On this note, I'm delighted to say that for the fifth consecutive
year, RBC supports the B.C. Library Association's Summer
Reading Club, a province-wide program that encourages
children to read throughout the summer. We take special pride
in providing medals for the children who have successfully
read a number of books in the Club that's organized by the
public libraries. It's great to know that the RBC team is
also on the push for literacy team.
"The United Nations Literacy Decade (2003-2012) aims to extend the use of literacy to those who do not currently have access to it. Over 861 million adults are in that position (two thirds of these people are women) and over 113 million children are not in school and therefore not gaining access to literacy either. Literacy efforts have so far failed to reach the poorest and most marginalized groups of people - the Decade will particularly address such populations, under the banner of Literacy for all: voice for all, learning for all."

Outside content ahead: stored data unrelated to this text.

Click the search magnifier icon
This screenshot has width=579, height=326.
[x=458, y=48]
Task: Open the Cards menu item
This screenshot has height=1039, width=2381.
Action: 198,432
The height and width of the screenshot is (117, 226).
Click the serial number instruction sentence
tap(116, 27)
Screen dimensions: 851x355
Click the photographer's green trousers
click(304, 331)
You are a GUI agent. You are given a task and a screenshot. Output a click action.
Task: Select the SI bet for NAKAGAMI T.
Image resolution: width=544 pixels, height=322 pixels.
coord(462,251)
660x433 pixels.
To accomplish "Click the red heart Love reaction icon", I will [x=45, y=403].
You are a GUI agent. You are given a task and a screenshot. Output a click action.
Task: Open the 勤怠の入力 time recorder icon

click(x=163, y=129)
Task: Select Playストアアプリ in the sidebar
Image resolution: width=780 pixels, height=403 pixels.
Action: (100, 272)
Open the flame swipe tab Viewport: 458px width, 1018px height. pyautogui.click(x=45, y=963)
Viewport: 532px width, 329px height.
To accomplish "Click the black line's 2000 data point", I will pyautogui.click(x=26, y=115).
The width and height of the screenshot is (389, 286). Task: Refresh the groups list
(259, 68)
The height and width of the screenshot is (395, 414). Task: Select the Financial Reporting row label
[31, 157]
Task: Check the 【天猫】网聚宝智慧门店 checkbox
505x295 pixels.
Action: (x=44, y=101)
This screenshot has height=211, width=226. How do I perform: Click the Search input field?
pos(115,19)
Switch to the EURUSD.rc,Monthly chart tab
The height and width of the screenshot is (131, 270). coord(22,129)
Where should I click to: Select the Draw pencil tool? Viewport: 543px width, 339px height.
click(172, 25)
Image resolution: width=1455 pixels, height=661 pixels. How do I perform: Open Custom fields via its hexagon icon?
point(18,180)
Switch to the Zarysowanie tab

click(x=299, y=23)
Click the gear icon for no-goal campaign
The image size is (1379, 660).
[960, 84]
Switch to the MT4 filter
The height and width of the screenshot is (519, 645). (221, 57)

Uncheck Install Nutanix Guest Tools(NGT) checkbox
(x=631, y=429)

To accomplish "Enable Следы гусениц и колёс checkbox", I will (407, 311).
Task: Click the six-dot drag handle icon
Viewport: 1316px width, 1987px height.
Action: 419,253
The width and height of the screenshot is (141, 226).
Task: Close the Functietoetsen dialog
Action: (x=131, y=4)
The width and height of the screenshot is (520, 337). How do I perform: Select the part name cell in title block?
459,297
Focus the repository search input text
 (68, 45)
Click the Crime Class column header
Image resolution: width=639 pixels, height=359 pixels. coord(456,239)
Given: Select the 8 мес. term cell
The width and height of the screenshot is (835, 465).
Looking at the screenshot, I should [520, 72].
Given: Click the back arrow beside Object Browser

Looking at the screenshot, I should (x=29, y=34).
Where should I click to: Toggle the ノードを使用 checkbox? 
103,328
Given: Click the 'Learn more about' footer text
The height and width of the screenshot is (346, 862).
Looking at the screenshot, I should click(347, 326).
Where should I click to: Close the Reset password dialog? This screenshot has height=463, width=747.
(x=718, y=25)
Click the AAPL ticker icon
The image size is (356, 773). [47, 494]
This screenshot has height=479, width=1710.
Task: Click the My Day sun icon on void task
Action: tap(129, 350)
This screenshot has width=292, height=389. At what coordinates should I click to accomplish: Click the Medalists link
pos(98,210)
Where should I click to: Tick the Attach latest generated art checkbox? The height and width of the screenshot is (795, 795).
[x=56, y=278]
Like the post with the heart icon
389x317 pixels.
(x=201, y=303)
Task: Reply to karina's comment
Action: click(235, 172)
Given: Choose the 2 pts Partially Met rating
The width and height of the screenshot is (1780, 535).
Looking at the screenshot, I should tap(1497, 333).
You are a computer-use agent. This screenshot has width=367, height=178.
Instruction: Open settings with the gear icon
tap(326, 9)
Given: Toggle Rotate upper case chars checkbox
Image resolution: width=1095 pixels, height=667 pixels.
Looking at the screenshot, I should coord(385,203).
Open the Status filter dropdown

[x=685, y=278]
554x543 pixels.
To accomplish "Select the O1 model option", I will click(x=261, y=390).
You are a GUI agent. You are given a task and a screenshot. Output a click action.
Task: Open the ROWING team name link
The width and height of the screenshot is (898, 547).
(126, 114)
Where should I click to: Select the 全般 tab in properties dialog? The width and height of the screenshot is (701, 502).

There's no doubt that the Literacy Decade is part of a wider spectrum of international work in education and development, with literacy promotion being the heart of its goals. Since literacy is also being promoted on both provincial and national fronts in Canada, it will be interesting to see how the literacy profile unfolds during the federal election campaign and ultimately whether promises made are promises kept, regardless of the standings in the House of Commons or the governing Party.
Four days after our federal election, Canada will mark ABC
CANADA Family Literacy Day, a national initiative that promotes
the importance of reading and learning together as a family.
"Every year, on January 27, families and communities
across Canada celebrate this special day at literacy-themed
events coordinated by literacy organizations, schools and
libraries." And speaking of libraries, special thanks
to Rhian of the Coquitlam Library (who wears her Rotarian
and library hat tonight), for helping to organize this evening.
In closing, literacy, sustainability and community development can be likened to a learning partnership that starts with kids and ideally never stops. I'm convinced that the essence of our literacy journey is leadership and in the words of scientist John C. Polanyi: "Anybody who can do so much as read, has an obligation to those who cannot"! Let's make Family Literacy Day every day in Mission, British Columbia and Canada!
Thanks very much now let's hear from you.